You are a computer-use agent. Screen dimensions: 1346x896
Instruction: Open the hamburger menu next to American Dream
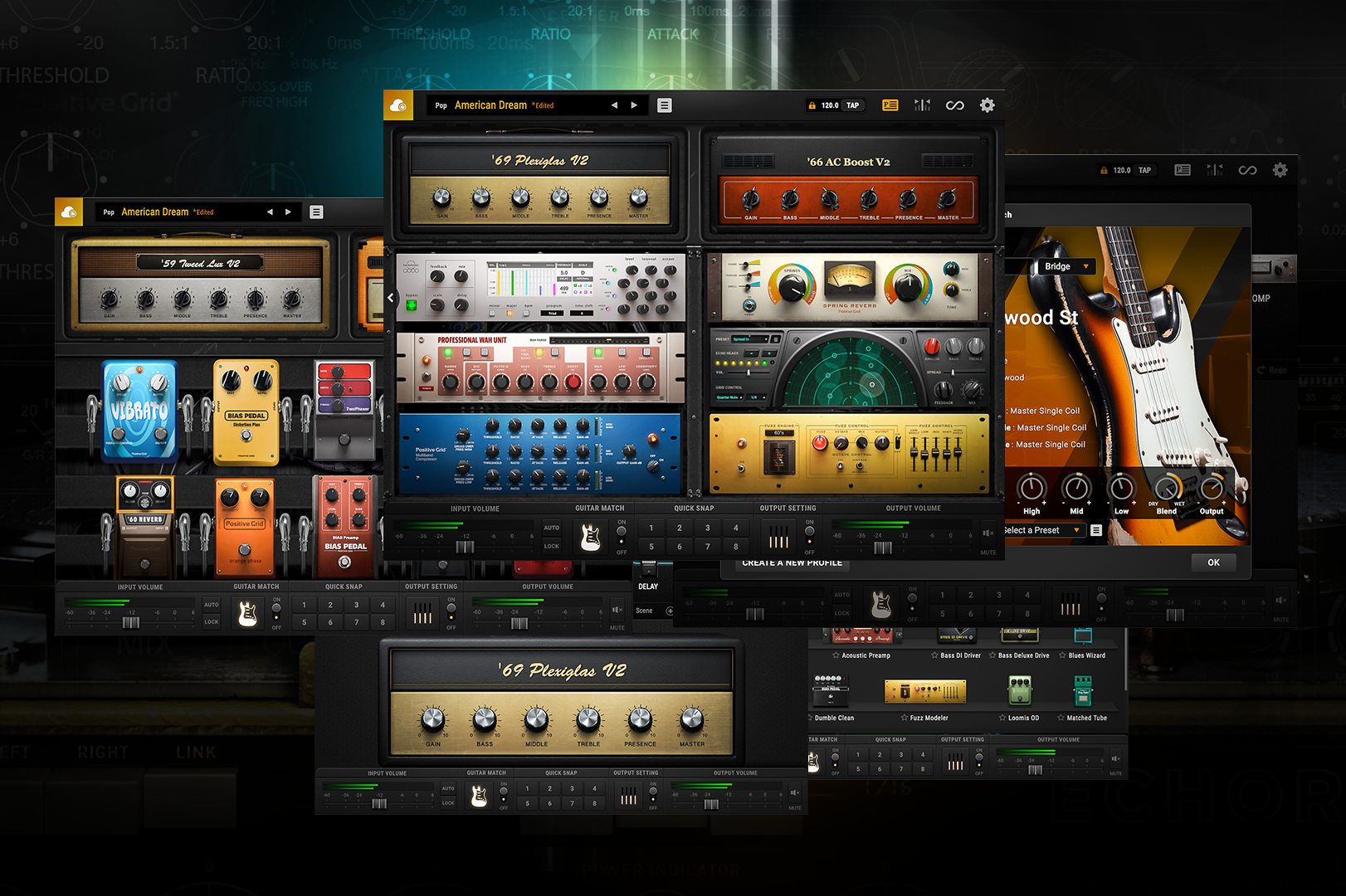(663, 105)
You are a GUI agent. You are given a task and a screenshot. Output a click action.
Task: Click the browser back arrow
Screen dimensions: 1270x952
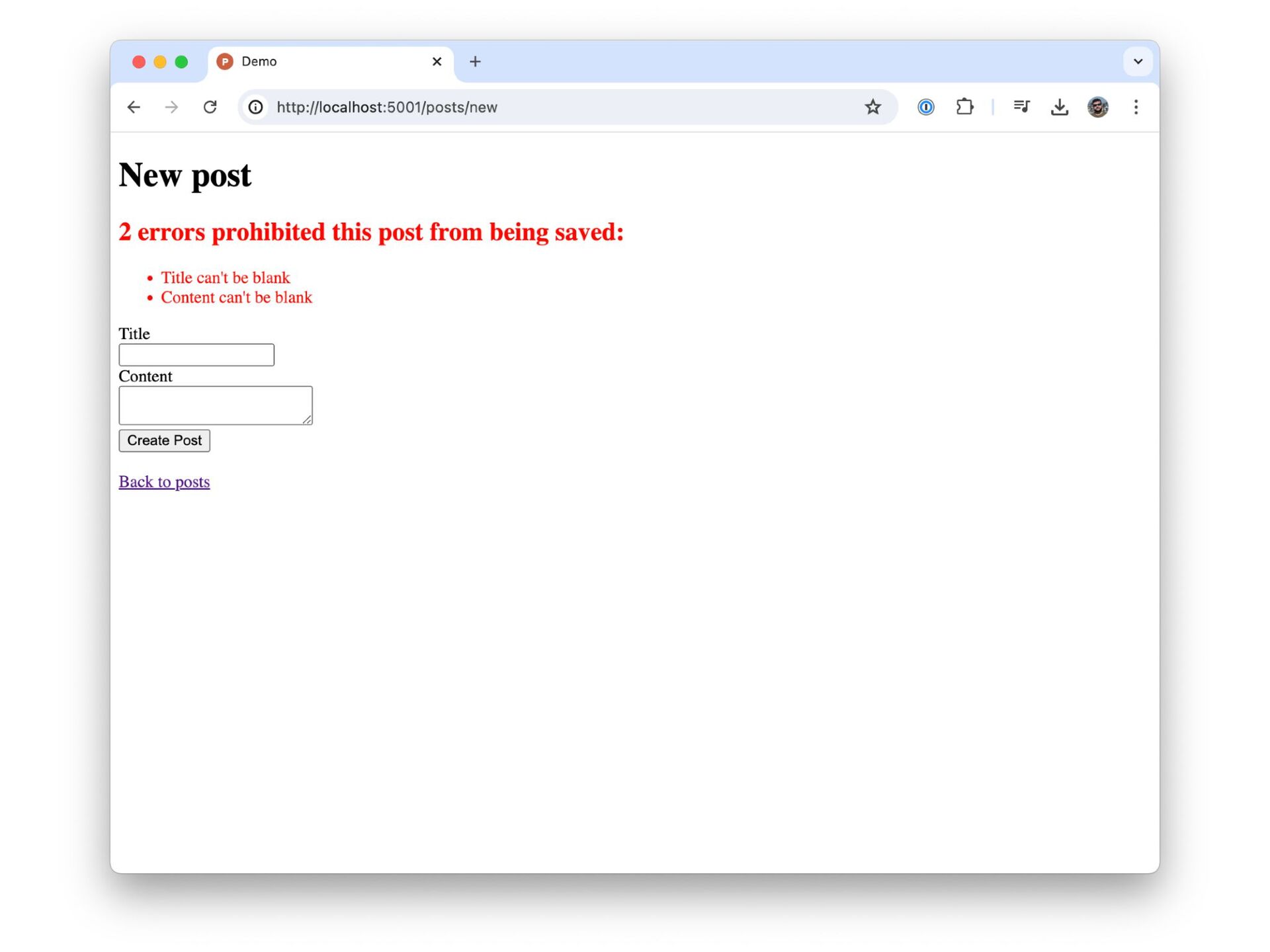pos(134,107)
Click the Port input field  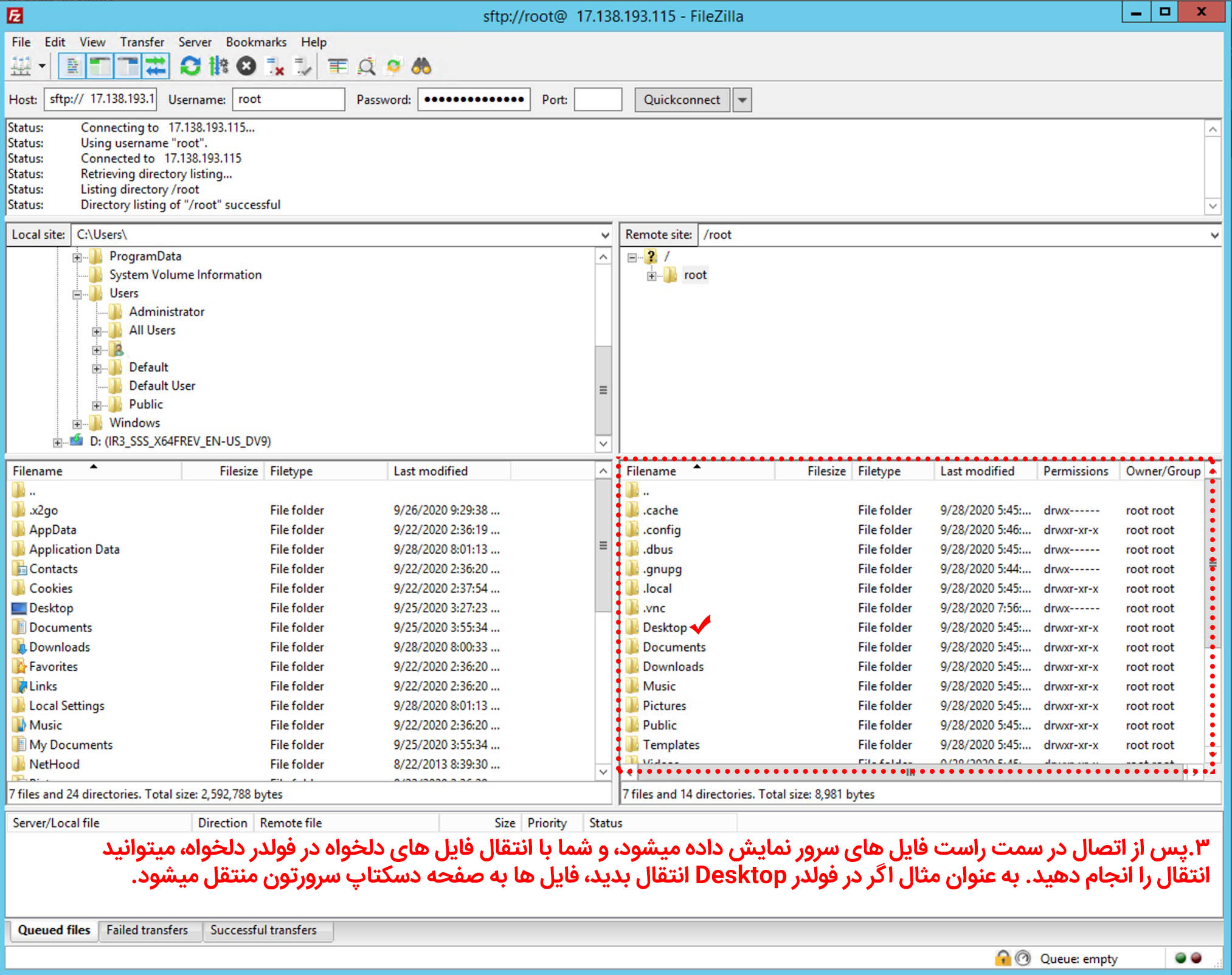click(x=597, y=100)
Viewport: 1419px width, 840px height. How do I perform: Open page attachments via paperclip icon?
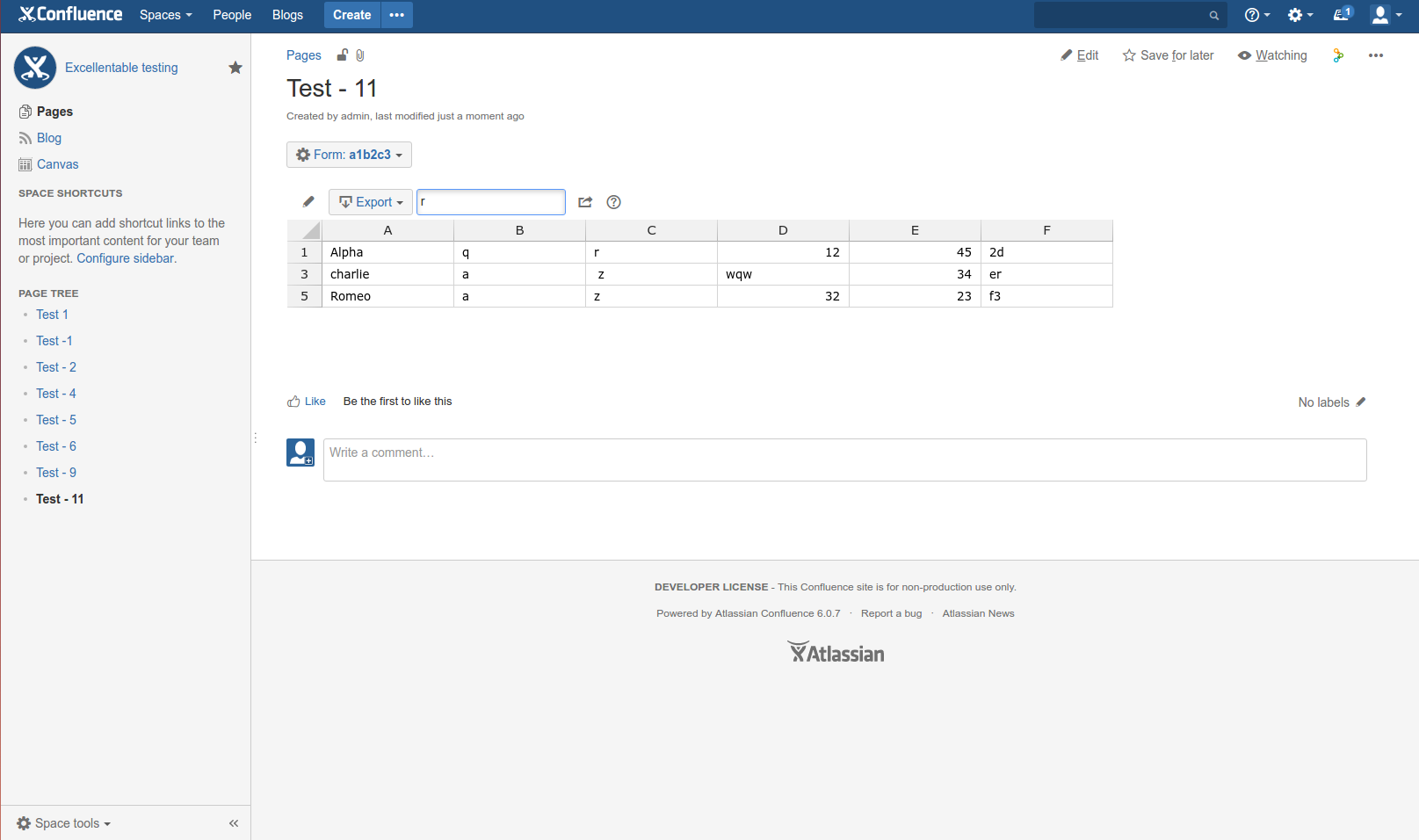pyautogui.click(x=360, y=54)
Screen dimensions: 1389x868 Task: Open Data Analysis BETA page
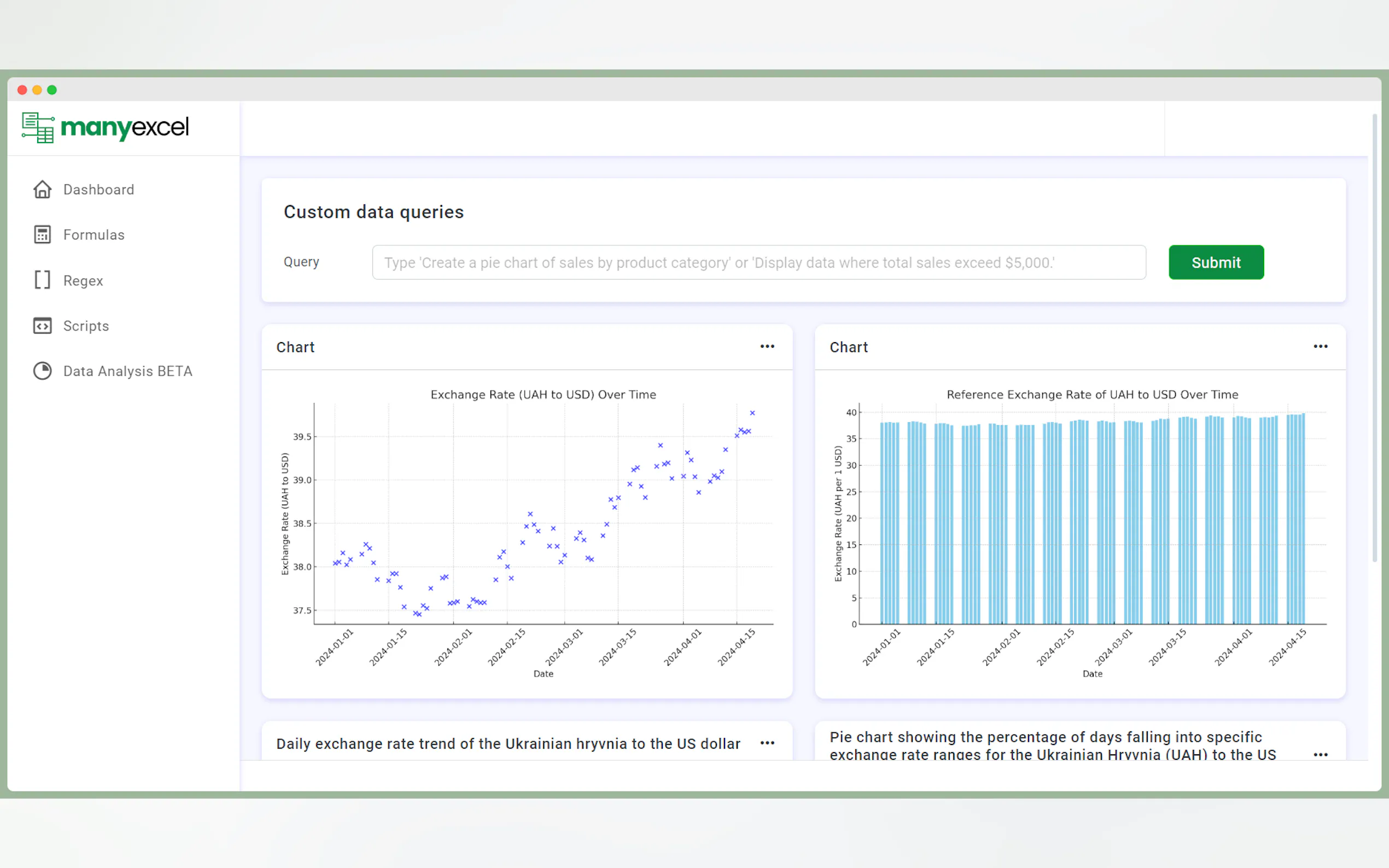click(x=127, y=371)
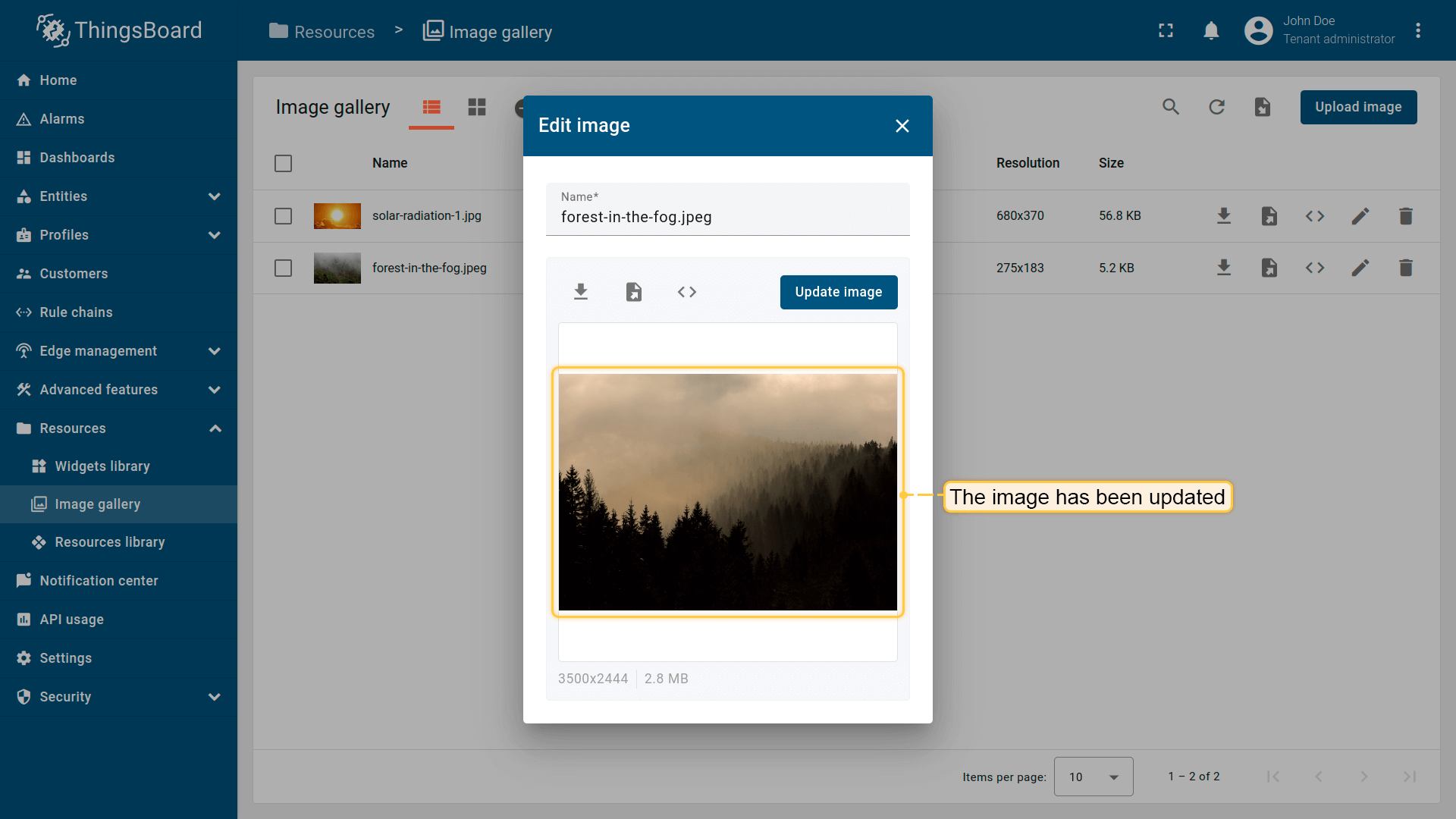Click the Update image button
The width and height of the screenshot is (1456, 819).
point(839,292)
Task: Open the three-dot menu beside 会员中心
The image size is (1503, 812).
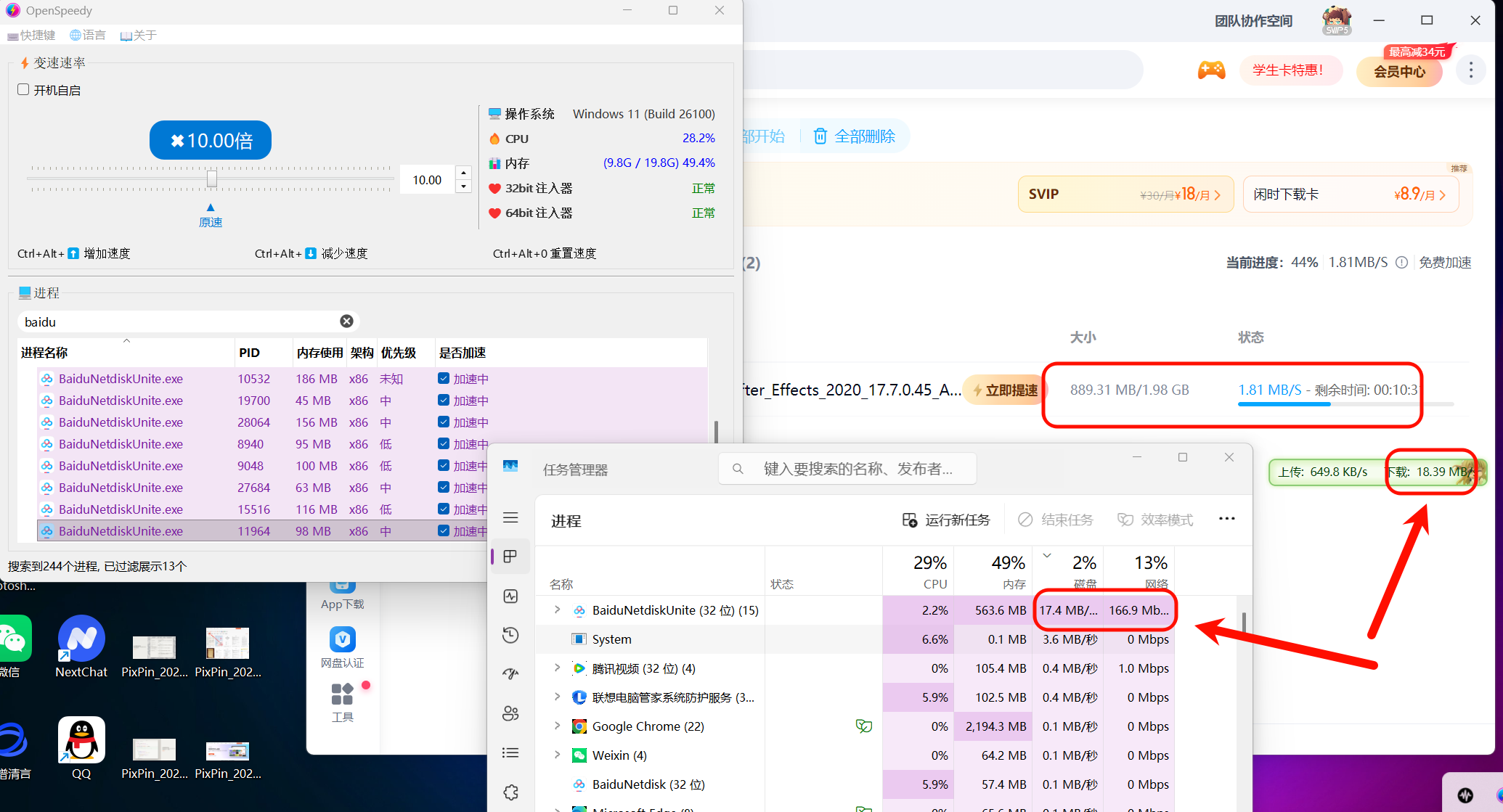Action: click(x=1471, y=70)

^^^^^^^^^^^^^^^^

> Work instructions: Copy word for word every line from the one holding "Screen dimensions: 1389x868" to the end of the listing, both ends included, but do not copy any pictures.

> Exercise answer:
Screen dimensions: 1389x868 Task: Open Data Analysis BETA page
click(x=127, y=371)
Click the Update image button
The width and height of the screenshot is (1456, 819).
point(839,292)
Task: Open the three-dot menu beside 会员中心
The image size is (1503, 812).
Action: click(x=1471, y=70)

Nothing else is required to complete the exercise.